An Australian white ibis brings me to equanimity. This is a word that I have been thinking about a lot. What does it mean, really? It is one of the four immeasurables in Buddhist teachings along with loving-kindness, compassion and joy. It is that quality of being calm in the middle of a storm. When you are, you are able to better cultivate the other qualities. All of these qualities are available to us and found with mindfulness.

When exploring this quality of equanimity, being calm, being equal, being in the middle, we can have many questions about how to find it. I have been deliberate about finding it when I am challenged and emotions arise. In this deliberate and determined effort I have been walking every day. I give my self a gift of time to move my body, exercise in nature, walk and observe. I found a 3 mile walk that leads me along the edge of wetlands with reeds, grasses, open sky, water, pink algae and sometimes white ibis. When they take off and fly above with that white wing span and odd curved black beak it is a mystical sight of wonder. It really is. And some days it is something else, a fairy wren hopping on to the fence wire or a new holland with its sunshine yellow wing feathers. They all seem to be my healers and guides to equanimity. They are my centering. I find that calm in the storm, the emotions settle. It sets me right, brings me back, lets me know it is all just the way it is supposed to be, I am here. And it is good.

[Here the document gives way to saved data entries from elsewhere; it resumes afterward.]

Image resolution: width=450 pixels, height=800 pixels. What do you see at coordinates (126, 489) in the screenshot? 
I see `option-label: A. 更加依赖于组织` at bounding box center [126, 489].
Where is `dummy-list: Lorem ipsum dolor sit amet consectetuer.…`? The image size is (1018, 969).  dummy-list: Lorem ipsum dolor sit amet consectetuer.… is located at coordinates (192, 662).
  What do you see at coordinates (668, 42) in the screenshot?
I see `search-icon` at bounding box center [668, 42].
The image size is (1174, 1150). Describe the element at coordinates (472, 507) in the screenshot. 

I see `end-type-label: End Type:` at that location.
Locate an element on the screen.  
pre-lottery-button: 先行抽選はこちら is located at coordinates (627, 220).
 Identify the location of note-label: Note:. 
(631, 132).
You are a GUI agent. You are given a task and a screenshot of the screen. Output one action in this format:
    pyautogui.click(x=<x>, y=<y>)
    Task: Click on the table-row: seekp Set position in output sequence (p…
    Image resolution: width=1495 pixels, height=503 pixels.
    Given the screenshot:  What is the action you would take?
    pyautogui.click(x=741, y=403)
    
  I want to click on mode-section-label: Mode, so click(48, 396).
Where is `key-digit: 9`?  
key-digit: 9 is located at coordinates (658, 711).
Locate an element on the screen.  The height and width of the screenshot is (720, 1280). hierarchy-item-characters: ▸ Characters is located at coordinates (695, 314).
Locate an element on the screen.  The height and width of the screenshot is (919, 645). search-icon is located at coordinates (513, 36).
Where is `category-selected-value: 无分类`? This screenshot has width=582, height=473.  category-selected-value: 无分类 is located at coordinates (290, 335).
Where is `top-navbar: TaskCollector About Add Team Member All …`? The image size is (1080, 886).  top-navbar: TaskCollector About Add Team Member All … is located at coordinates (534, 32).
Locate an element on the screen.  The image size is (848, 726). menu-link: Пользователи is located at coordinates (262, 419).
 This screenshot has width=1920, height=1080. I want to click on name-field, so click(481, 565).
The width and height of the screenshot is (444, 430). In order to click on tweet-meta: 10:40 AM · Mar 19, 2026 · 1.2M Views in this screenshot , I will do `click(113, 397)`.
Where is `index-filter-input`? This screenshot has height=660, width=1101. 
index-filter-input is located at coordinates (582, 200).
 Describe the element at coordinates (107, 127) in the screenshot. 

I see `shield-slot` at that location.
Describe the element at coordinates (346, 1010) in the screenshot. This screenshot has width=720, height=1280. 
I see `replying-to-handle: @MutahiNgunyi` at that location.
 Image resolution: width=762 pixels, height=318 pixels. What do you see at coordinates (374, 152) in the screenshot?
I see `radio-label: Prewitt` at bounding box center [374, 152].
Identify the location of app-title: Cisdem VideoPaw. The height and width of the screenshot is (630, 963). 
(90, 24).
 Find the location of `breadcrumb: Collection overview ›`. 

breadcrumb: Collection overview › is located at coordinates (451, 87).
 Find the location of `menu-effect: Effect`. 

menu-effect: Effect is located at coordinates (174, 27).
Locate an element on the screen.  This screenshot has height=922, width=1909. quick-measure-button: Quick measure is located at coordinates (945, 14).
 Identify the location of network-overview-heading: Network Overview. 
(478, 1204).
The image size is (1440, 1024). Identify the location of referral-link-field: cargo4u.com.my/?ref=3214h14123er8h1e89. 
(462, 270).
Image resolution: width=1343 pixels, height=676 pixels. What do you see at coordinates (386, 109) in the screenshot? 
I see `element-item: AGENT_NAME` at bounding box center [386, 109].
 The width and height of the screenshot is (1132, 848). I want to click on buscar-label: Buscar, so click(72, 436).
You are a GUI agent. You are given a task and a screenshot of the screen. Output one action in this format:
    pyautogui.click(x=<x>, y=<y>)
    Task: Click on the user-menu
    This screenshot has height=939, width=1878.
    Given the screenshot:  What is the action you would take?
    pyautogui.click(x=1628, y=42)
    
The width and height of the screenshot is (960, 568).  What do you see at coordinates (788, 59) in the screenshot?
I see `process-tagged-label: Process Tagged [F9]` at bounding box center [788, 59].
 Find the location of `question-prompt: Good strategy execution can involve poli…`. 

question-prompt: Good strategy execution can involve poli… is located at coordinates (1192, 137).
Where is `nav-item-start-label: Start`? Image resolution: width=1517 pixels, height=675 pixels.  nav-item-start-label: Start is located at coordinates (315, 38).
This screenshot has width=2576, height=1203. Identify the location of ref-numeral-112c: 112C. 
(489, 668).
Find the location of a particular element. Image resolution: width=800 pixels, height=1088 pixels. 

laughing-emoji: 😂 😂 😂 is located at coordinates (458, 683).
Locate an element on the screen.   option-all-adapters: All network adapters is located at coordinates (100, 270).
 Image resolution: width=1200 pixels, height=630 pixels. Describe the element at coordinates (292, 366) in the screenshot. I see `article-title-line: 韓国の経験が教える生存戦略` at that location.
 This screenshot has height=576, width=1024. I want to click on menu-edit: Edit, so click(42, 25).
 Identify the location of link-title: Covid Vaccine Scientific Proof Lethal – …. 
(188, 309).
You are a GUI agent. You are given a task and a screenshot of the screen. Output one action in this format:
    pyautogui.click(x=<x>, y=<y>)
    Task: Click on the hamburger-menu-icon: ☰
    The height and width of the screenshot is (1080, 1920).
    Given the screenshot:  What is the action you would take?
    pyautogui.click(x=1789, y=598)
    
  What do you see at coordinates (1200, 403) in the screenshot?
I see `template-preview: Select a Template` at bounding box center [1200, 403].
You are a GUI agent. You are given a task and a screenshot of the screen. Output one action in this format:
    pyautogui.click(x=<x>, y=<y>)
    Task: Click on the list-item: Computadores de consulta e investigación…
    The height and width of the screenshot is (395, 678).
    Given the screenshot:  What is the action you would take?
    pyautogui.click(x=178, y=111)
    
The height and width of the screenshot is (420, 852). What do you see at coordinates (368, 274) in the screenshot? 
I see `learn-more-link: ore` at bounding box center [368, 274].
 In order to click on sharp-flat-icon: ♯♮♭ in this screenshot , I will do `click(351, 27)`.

In dealing with difficult emotions, trying times and illness how we hold our emotions is crucial. I have taught myself to feel, recognize, examine and look for simply what is. I question, am I pushing off the feelings? Am I denying my traumas? Or are they simply not as immediate as they want me to believe they are and are just a part of a bigger picture? How is it that my feelings, my struggles, the struggles of my family and my life are part of the world of the Australian white ibis and pink algae? All of these feelings that arise in me, all the experiences exist in the same world. If I let myself be in it all I can experience some equanimity.

When I began my journey as a mom with a child who has a serious illness over 40 years ago I heard a voice that told me, “if she lives a long life, there will be many blessings, if she lives a short life, there will be many blessings. They are both the same.” As time as moved on I am understanding more and more this is what I understand equanimity to mean.

Many times when I need guidance I go on the internet and put in words like equanimity or I look for quotes from the Dalai Lama such as the following….

Again, we may sometimes feel that our whole lives are unsatisfactory, we feel on the point of being overwhelmed by the difficulties that confront us. This happens to us all in varying degrees from time to time. When this occurs, it is vital that we make every effort to find a way of lifting our spirits. We can do this by recollecting our good fortune. We may, for example, be loved by someone; we may have certain talents; we may have received a good education; we may have our basic needs provided for – food to eat, clothes to wear, somewhere to live – we may have performed certain altruistic deeds in the past. We must take into consideration even the slightest positive aspect of our lives. For if we fail to find some way of uplifting ourselves, there is every danger of sinking further into our sense of powerlessness. This can lead us to believe that we have no capacity for doing good whatsoever. Thus, we create the conditions of despair itself.” The Fourteenth Dalai Lama

It is about a deliberate effort to lift ourselves. I am lifted by the wings of the white ibis.

Anna is improving in her strength. It is clear she is getting better. It is good to be together and to help her. I am so fortunate to have good health to help my daughter whose health has been challenged her entire life. It is exhausting for her. I want her to experience some equanimity in a life that is so very tough in so many ways. I know it is found in the moments, the times in between, in the middle. I also know that unless I find it for myself first I can not nurture it for her. As they say, put your oxygen mask on first.

Walk in natural settings. Find equanimity. Think on this word, feel its quality. Loving -kindness, compassion and joy arises.